Large scale improvement
I'm afraid that some sections, especially the first three ones, need to be written from scratch: "Mycenaean civilization" appears to be an extensive summary about what will follow in the text, "Historical correlations" makes extensive use of hard to understand archaeological terms (not to mention both of them lack inlines). Even "Identity" needs to be backed with desent (post-80s) bibliography. I plan to make some large-scale improvements.Alexikoua (talk)
The religion section offers too much detail and speculation about the supposed divine figures. A 50% trimming is unavoidable. However, the existing info can be presented in an article decicated exclusively to Mycenaean religion.Alexikoua (talk) 10:03, 12 June 2015 (UTC)
- This review is transcluded from Talk:Mycenaean Greece/GA1. The edit link for this section can be used to add comments to the review.

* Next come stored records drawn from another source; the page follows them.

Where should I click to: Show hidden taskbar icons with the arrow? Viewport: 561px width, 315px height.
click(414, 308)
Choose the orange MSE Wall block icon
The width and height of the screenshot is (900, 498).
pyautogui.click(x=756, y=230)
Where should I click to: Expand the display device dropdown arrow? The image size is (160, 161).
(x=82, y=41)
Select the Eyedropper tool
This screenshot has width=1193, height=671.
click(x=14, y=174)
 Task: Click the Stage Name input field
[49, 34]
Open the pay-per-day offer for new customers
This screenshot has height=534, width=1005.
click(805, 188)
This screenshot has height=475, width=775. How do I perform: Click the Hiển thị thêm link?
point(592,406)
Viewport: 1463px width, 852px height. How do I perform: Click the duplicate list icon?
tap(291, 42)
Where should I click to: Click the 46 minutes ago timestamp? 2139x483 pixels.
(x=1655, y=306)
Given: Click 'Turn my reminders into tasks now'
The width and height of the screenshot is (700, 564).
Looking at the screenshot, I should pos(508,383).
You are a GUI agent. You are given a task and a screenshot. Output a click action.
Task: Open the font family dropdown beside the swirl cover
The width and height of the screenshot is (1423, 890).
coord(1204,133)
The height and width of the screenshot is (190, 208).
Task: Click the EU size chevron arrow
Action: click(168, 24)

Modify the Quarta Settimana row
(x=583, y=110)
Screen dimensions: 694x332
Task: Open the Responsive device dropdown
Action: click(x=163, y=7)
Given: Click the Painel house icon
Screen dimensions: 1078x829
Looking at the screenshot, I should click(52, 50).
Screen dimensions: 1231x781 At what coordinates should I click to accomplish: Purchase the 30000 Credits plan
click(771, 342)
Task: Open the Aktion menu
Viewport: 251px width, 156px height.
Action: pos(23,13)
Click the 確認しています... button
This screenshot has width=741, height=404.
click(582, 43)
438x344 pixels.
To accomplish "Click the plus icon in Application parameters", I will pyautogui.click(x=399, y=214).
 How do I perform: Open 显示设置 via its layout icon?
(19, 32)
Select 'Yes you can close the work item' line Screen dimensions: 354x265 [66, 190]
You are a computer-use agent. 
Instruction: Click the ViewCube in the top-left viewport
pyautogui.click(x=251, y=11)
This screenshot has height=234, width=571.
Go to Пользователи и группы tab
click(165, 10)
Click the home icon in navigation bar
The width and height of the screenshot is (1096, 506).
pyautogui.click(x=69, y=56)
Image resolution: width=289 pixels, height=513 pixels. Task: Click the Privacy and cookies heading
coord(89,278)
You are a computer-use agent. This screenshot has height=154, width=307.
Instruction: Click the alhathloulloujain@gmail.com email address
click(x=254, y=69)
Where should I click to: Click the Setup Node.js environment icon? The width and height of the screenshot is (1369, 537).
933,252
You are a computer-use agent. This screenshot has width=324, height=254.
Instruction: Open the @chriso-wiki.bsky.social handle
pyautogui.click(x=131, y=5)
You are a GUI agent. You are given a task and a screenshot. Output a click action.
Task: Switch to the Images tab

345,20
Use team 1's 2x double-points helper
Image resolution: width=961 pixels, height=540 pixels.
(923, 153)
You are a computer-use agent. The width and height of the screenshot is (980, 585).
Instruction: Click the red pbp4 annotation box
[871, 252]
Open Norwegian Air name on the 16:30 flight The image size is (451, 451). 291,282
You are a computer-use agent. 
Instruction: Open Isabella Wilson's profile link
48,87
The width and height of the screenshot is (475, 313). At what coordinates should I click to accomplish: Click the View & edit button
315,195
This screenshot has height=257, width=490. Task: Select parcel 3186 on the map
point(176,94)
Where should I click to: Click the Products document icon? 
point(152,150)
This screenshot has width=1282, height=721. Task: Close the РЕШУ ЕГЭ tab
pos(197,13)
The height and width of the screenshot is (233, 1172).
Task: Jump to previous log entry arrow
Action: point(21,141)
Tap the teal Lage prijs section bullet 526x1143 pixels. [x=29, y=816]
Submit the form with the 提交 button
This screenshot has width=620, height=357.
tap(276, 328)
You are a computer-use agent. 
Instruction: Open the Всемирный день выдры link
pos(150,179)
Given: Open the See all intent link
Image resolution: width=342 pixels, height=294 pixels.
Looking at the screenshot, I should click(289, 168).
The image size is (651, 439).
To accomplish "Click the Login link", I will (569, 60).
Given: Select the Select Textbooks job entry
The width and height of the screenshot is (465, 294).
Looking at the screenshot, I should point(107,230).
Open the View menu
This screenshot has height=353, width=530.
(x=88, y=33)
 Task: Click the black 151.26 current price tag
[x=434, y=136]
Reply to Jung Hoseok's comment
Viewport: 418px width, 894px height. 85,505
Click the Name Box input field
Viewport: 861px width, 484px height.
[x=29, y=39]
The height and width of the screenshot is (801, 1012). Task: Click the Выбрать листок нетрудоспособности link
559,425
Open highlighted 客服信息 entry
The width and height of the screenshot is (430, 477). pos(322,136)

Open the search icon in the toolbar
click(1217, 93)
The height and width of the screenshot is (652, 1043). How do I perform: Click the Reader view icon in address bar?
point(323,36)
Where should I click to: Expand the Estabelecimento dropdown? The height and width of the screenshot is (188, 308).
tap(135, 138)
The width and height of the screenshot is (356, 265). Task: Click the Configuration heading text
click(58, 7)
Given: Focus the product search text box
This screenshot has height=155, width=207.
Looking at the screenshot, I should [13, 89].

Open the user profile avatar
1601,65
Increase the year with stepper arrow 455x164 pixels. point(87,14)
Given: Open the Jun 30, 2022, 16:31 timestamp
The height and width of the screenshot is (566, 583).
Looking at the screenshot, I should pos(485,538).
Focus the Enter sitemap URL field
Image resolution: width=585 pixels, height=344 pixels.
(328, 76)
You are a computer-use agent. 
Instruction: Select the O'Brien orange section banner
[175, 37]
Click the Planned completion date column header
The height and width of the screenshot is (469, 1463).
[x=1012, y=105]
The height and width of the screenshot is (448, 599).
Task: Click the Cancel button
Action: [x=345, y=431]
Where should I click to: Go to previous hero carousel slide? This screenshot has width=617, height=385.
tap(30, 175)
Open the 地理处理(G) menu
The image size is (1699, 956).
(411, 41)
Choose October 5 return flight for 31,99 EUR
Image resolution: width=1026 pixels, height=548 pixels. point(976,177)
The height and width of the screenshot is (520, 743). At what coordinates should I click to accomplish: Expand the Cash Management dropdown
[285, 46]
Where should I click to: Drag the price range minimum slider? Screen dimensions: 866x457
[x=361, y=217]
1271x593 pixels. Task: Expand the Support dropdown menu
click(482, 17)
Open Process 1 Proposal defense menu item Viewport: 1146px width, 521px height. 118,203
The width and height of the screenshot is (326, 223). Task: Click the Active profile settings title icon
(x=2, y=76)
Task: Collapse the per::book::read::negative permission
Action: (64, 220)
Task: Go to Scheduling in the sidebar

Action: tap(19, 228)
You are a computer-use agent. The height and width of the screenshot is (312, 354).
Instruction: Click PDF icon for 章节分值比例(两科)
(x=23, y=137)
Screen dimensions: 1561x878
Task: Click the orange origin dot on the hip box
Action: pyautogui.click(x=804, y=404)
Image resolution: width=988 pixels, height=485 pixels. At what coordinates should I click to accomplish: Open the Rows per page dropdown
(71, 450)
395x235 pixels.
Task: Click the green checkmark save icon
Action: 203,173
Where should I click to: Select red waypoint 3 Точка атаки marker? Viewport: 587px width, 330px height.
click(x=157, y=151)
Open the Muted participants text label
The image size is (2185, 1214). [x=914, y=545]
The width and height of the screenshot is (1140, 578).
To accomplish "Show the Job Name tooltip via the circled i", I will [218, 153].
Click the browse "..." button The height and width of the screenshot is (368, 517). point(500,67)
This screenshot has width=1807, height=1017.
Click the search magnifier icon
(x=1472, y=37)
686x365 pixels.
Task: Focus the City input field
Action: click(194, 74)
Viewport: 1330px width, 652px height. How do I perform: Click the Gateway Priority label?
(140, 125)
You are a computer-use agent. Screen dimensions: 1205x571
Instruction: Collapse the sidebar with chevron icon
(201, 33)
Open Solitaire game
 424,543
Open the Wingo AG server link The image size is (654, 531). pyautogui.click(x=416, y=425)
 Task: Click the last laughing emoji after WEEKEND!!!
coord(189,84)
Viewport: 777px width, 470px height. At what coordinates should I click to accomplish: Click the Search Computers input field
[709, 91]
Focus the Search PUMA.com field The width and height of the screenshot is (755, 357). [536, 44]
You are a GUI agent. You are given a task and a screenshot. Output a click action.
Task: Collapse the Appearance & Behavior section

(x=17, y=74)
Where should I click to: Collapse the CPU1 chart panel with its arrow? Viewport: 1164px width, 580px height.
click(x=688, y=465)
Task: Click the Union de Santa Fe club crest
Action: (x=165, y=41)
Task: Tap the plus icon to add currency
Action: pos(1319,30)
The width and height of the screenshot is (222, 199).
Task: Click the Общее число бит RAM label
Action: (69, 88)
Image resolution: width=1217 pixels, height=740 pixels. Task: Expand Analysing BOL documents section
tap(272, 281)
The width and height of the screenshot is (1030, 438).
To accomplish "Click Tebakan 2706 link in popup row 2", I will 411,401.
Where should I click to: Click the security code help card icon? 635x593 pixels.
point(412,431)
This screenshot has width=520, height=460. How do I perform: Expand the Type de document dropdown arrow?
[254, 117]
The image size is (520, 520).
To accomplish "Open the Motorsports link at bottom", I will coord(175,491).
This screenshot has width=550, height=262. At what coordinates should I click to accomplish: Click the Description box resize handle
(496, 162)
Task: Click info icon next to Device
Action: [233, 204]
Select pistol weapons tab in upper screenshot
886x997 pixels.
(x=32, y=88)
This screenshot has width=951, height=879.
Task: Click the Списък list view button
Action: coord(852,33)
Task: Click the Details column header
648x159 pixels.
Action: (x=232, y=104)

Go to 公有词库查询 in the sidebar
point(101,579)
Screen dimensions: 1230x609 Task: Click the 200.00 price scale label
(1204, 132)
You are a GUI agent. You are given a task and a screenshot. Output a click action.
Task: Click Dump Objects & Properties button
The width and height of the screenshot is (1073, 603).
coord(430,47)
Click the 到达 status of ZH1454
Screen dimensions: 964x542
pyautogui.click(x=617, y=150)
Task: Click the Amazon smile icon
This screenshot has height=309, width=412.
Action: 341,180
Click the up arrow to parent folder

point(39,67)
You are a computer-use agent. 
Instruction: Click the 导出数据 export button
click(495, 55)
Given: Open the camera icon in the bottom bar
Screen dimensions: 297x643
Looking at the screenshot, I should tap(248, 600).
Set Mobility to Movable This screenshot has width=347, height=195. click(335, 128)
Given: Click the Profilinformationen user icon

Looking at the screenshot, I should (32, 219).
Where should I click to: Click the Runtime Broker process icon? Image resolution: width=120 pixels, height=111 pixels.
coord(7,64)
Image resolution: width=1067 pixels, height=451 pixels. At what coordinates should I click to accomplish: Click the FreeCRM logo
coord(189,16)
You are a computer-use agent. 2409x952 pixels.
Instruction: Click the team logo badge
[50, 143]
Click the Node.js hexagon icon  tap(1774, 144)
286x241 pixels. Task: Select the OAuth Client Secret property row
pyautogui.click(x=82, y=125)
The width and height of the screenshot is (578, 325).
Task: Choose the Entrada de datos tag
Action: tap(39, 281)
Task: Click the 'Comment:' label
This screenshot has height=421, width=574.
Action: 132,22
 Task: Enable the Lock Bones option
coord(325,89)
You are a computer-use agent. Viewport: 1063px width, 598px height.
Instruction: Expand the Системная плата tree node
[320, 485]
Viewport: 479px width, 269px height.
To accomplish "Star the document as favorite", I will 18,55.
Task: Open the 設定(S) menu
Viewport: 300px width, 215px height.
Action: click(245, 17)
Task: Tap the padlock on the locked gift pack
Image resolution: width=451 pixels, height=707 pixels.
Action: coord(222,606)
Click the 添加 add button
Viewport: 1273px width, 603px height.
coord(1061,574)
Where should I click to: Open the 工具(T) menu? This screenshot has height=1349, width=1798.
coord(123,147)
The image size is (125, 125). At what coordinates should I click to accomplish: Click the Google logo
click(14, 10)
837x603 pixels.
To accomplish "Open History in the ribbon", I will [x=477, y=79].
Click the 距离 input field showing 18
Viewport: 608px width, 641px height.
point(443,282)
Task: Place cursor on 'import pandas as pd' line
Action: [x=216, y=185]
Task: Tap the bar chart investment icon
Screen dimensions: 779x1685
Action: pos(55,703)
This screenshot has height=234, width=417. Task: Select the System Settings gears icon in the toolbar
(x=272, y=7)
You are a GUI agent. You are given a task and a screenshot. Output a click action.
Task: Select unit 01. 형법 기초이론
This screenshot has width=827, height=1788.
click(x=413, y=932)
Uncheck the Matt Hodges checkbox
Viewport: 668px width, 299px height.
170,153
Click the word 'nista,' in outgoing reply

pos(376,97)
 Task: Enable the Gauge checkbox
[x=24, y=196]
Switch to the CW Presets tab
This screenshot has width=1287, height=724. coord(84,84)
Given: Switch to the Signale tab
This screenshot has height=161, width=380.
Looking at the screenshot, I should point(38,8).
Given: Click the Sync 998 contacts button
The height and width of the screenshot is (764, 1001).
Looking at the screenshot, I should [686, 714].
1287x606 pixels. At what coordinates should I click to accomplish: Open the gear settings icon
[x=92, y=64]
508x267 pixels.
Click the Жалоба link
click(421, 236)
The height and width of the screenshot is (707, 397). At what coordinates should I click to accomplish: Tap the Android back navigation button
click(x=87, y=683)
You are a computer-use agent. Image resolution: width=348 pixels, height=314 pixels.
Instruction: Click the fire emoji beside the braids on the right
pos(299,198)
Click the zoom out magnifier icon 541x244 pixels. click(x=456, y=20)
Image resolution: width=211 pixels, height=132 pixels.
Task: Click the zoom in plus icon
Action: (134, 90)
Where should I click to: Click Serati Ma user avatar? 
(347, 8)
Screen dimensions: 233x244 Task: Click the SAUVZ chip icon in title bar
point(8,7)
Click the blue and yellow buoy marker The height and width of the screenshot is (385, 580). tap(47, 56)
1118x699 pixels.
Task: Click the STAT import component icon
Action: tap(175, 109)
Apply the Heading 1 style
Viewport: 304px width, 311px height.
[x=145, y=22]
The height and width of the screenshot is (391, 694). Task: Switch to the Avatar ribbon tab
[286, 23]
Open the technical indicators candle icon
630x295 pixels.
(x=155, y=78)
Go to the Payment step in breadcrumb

- I'm not sure about the lemma. Why "Mycenaen Greece", and not "Mycenaean Civilization" as in other Wikipedias and in articles about similar topics (e.g., Minoan civilization)? What makes the difference here?
- This is a very important, central article. However, while reading I sometimes found it hard to follow, as it lacks a bit of stringency. Generally, it might be a good idea to add more background information before dealing with details, and provide more introductory sentences.
- Especially, I recommend to greatly expand the lead. The lead should summarize the whole article, and ideally give the reader a first good idea about the topic. It also would help the reader not to get lost in the main text.
For now, the lead is simple with enough substance to prepare readers for the remainder of the entry (lead can be expanded later if absolutely necessary). Theban Halberd (talk) 20:27, 29 March 2016 (UTC)
- I've expanded the lead with some additional info already found in the main text.Alexikoua (talk) 19:14, 3 April 2016 (UTC)
* The article seems to be both in British English and American English. E.g., sometimes it spelles "centre", sometimes "center". This needs to be unified. * I'm not a native speaker, but language sometimes seems to be a bit odd and difficult to understand. A few examples:
In ancient Greek tradition, there were several states, like the ones recorded in the Iliad's Catalogue of Ships, as well as discovered by archaeologists. Thus, in Boeotia, Gla, was part of the state of Orchomenos. – isn't that comma after "Gla" to much? If some kind of united political entity existed, the dominant center was probably located in Thebes or in Mycenae, with the last one being the most possible. – what do you mean with "most possible"? Most probable?
* In the lead, you mention the writing system as an important feature of this culture. Yet there is barely any information on this in the article. E.g., what was it based on? The article needs a section about this. On the other hand, there is a large section e.g. on "Figures and figurines", which appears to be very detailed. * The article confronts the reader with "Mycenaean Linear B script" or the "Iliad" without providing much information on this. What about a section introducing the sources available to archaeologists? To give the reader an idea what we know and what not? And whether archaeology or traditions are the most important sources.
- What about history of research? Might also need its own section.